Penulis masih sangat ingat pernyataan Abraham Samad dalam sebuah acara talk show di televisi bahwa ia akan menumpas kepala para koruptor (penyataan seperti: Saya Abraham Samad, akan menumpas kepala para koruptor). Dalam beberapa media, ia kerap bersesumbar akan tetap pada rel bersama KPK menumpas korupsi (sebagai contoh: KPK akan terus berlari meski dengan satu kaki; KPK tidak bisa dipengaruhi siapapun; kami dituntut sebagai malaikat ). Sebagai ketua KPK, ia berhak berbicara apa saja, asal membuat para koruptor jera. Memang, pernyataan Samad membuat merinding siapa yang mendengarkan. Tetapi, perkataan itu tak membuat jera pelaku korupsi.

Keberadaan KPK sebagai salah satu lembaga penegak hukum terbilang sukses. Tak pandang bulu, pejabat-pejabat korup merasakan keadilan yang ditegakkan KPK. Bahkan, besan Presiden, Aulia Pohan, pun harus berurusan dengan KPK. KPK ibarat anak Macan yang dipelihara DPR. Setelah Macan tersebut besar dan dewasa, ia menerkam induknya (DPR). Hasilnya, banyak anggota DPR yang harus merasakan kegarangan KPK dalam menumpas korupsi.

Berapa kasus korupsi yang ditangani KPK era Abraham Samad bisa dibilang cukup banyak. Antara lain: kasus korupsi pembangunan Wisma Atlet, Hambalang, suap impor daging sapi, suap SKK Migas dan pengaturan pemenang Pilkada Kabupaten Lebak. Bebrapa politisi pun mendekam di penjara dan merasakan kegarangan KPK. Antara lain: M. Nazaruddin, Angelina Sondakh, Andi Malaranggeng, Akil Muhtar, Anas Urbaningrum, Lutfi Hasan Ishaq, Ratu Atut dan lainnya. Hal ini dapat berarti: pertama, KPK sukses dalam memberantas korupsi dengan memenjara elit politik yang terlibat kasus korupsi. Kedua, KPK bisa dianggap gagal dalam menanggani kasus korupsi. Indikatornya bisa terlihat dari, kasus korupsi kian bertambah. Hukuman bagi korupsi juga terbilang ringan. Fakta tersebut yang bisa menjadi hipotesis bahwa KPK gagal mencegah dan memberantas korupsi.
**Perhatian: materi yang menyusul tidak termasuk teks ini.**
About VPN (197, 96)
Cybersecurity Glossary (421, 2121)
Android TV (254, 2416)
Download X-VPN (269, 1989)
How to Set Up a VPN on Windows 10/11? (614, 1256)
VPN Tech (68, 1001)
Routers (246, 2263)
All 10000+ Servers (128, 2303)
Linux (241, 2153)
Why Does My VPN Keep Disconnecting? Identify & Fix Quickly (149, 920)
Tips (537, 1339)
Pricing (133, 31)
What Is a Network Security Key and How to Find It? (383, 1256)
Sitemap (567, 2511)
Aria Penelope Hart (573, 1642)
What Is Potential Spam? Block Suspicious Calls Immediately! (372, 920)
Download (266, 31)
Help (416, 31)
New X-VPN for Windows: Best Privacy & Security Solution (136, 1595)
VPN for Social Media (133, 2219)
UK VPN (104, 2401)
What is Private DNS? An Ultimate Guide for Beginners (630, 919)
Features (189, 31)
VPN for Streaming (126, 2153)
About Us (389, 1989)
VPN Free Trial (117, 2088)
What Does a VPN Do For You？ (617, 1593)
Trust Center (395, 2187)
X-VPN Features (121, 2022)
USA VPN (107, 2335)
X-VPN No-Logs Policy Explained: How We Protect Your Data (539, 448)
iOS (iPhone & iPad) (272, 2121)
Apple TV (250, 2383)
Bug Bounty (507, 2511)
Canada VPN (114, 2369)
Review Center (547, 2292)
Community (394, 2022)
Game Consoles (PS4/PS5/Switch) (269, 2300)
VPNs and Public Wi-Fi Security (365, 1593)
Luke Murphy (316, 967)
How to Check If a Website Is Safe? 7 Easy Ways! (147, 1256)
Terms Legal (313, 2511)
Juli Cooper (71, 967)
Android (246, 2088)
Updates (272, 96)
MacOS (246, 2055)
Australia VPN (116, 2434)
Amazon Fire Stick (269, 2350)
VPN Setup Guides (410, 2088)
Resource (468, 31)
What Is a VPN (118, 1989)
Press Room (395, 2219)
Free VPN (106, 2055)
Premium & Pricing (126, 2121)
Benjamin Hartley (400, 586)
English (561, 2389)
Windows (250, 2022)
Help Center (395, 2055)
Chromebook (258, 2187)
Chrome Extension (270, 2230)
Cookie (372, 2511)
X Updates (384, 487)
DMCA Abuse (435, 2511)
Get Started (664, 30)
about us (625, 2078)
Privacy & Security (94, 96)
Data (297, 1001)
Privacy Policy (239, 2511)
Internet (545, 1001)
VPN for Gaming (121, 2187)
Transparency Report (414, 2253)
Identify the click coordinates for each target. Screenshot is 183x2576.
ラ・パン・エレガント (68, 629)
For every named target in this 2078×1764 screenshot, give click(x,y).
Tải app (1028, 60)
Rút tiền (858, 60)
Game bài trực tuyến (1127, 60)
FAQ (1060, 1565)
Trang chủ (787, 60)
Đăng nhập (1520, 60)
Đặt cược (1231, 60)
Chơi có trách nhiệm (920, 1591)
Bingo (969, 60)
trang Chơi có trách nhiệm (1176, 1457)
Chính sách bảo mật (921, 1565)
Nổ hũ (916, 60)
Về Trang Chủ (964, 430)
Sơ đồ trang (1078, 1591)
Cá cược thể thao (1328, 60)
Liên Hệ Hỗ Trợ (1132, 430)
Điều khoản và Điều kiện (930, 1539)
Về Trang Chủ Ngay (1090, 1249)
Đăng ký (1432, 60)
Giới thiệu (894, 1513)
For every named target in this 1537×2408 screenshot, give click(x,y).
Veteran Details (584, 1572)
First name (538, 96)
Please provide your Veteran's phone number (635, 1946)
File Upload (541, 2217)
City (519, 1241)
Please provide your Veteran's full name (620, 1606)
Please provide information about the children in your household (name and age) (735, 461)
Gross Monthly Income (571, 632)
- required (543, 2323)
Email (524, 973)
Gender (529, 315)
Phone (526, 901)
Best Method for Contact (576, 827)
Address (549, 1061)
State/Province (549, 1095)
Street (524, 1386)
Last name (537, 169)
Pengungkapan beberapa skandal korupsi oleh KPK cukup menjadi bukti bahwa KPK ada, bekerja dan berprestasi. Puja-puji untuk KPK. Rakyat pun “angkat topi” untuk KPK. Banyak yang memperkirakan akan ada lagi kasus-kasus yang akan diungkap KPK sebagai upaya terus meningkatkan kerjanya. Tetapi, langkah KPK tak semulus progam kerja di atas kertas. Kegarangan KPK dalam memberantas korupsi sepertinya membuat gerah banyak politisi di pemerintah dan parlemen. Berbagai cara dilakukan untuk membonsai atau memotong kewenangan KPK.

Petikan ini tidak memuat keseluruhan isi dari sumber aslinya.